H.266 Is Now Out; Halving Video File Sizes Without Compromising Viewing Quality
July 13, 2020 by Dave Haynes
A new global video encoding standard has been officially released that halves the size of massive 4K files and supports massively demanding files like 8K and 360 degree video.
The new H.266/Versatile Video Coding (VVC) standard was researched and developed by numerous industry partners, including Apple, Ericsson, Intel, Huawei, Microsoft, Qualcomm, and Sony, and the standard developed by German’s Fraunhofer-Gesellschaft research institute.
H.266 is the logical progression from the previous standard H.265/High Efficiency Video Coding (HEVC), which in turn had halved file sizes from those done in H.264. In both instances, the new standard offers improved compression, while reducing data requirements by around 50% of the bit rate, without compromising visual quality.
In this new case, H.266/VVC offers faster video transmission for equal perceptual quality.
Overall, says Fraunhofer, H.266/VVC provides efficient transmission and storage of all video resolutions from SD to HD up to 4K and 8K, while supporting high dynamic range video and omnidirectional 360° video.
So why I am nerding out here on an encoding standard?

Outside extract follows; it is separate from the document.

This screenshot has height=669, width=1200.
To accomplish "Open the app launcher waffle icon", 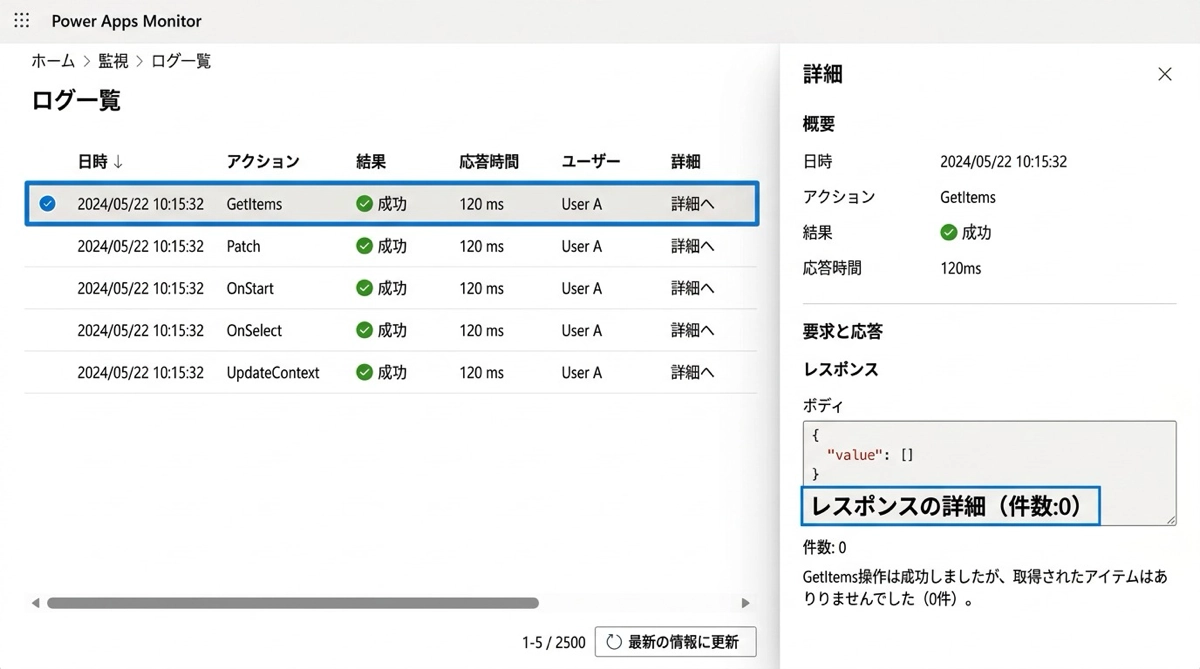I will (22, 21).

Because it is a big deal for at least some kinds of digital signage networks and big visual display projects.
First, moving very big 4K files around consumes a lot of bandwidth, and while fiber networks have opened up the data traffic pipes, halving file sizes helps operations and probably also helps on operating budgets.
Second, half the file size means roughly half the needed on-board storage on the play-out device. As more and more networks get built out using “smart” displays and single-purpose devices, they have to operate with the limited solid state memory on-board.

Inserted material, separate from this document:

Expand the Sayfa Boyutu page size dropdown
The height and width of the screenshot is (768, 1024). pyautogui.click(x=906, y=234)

That noted (and I am sure I am missing other technical benefits), don’t expect to soon see email pitches dropping into your inbox about devices that support H.266. The new chips required for the use of H.266/VVC, such as those in mobile devices and streaming set-top boxes, are currently being designed. Because Brightsign is directly related to Roku, that company would likely be an early adopter of the standard and supporting chips.
Fraunhofer HHI says it will publish the first software (for both encoder and decoder) to support H.266/VVC this fall.
Fraunhofer explains H.266 in more detail here:
Today, compressed video data make up 80% of global Internet traffic. H.266/VVC represents the pinnacle of (at least) four generations of international standards for video coding. The previous standards H.264/Advanced Video Coding (AVC) and H.265/HEVC, which were produced with substantial contributions from Fraunhofer HHI, remain active in more than 10 billion end devices, processing over 90% of the total global volume of video bits. Both previous standards were also recognized by collectively three Emmy Engineering Awards for contributing substantially to the progress of television technology.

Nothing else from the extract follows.